Mit Prepaid-SIM-Karten ist gemeinhin die Vorstellung verbunden, dass der Kunde nur die Kosten fürs Telefonieren und für das Versenden von SMS-Nachrichten trägt. Liegt sein Handy dagegen ungenutzt in der Ecke, zahlt er auch nichts. Diese Annahme gilt aber nicht für alle Anbieter. Manche von den Prepaid-Anbietern verlangen von ihren Kunden durchaus einen gewissen Mindestumsatz, ohne dies aber auch eindeutig so zu nennen. Statt dessen tauchen in den AGB oder in den Fußnoten Begriffe wie „Kontoführungsgebühr“ oder „Administrationsgebühr“ auf.

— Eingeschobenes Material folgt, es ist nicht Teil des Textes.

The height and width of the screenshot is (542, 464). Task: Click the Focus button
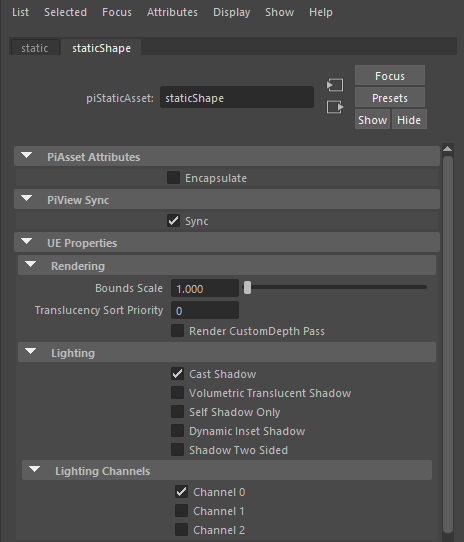pos(390,76)
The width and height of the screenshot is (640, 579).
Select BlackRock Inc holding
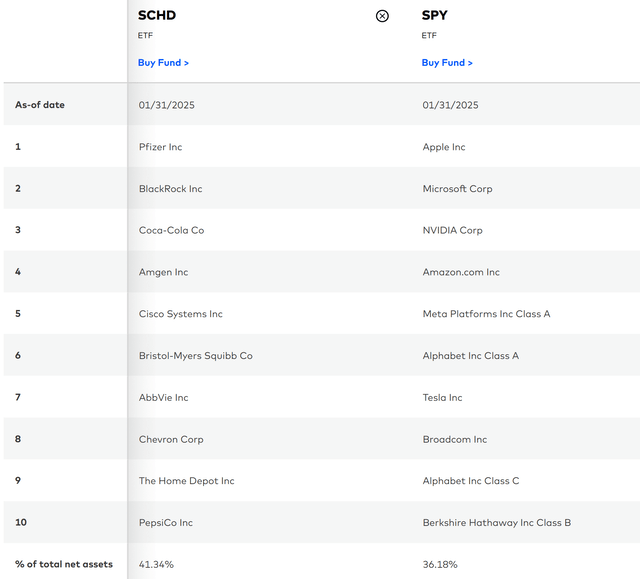(x=170, y=189)
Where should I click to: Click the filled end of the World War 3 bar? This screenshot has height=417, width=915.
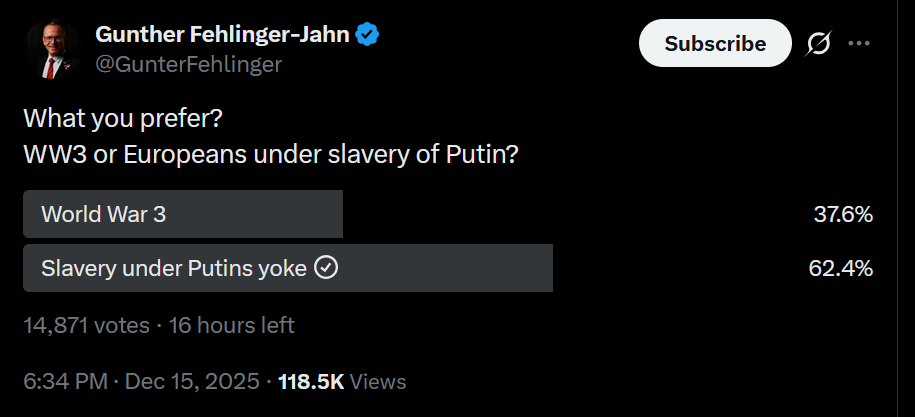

Wie die genauen Konditionen bei solchen
Quasi-Prepaid-Tarifen aussehen, unterscheidet sich jedoch von Anbieter zu Anbieter. Entweder wird ein bestimmter
Betrag vom Guthaben-Konto abgezogen oder es wird gleich die
Kündigung des Vertrags angedroht. Der Anbieter
callmobile (clever3-Tarif und clever9-Tarif) beispielsweise erwartet, das über eine Laufzeit von drei Monaten vom Guthaben mindestens 6 Euro verbraucht werden. Nutzt der Kunde für Telefonate und Kurznachrichten weniger, berechnet callmobile ab dem vierten Monat einen Euro monatlich.
Wer beim Anbieter
simply einen Vertrag abgeschlossen hat, muss innerhalb von zwei aufeinander folgenden Monaten mindestens einen Anruf tätigen, um der Entgelt-Berechnung von 1,79 Euro pro Monat zu entgehen. Kunden von
maXXim und McSIM würde nach zwei Monaten Funkstille sogar die Kündigung drohen. Die steht auch ins Haus, wenn 15 Monate lang kein Guthaben aufgeladen wurde. Wer sich also nach einen neuen Prepaid-Anbieter sucht, sollte sich im Vorfeld
durchs Kleingedruckte kämpfen oder sich wenigstens in Foren umhören, ob die betreffenden Anbieter solche versteckten Kosten berechnen.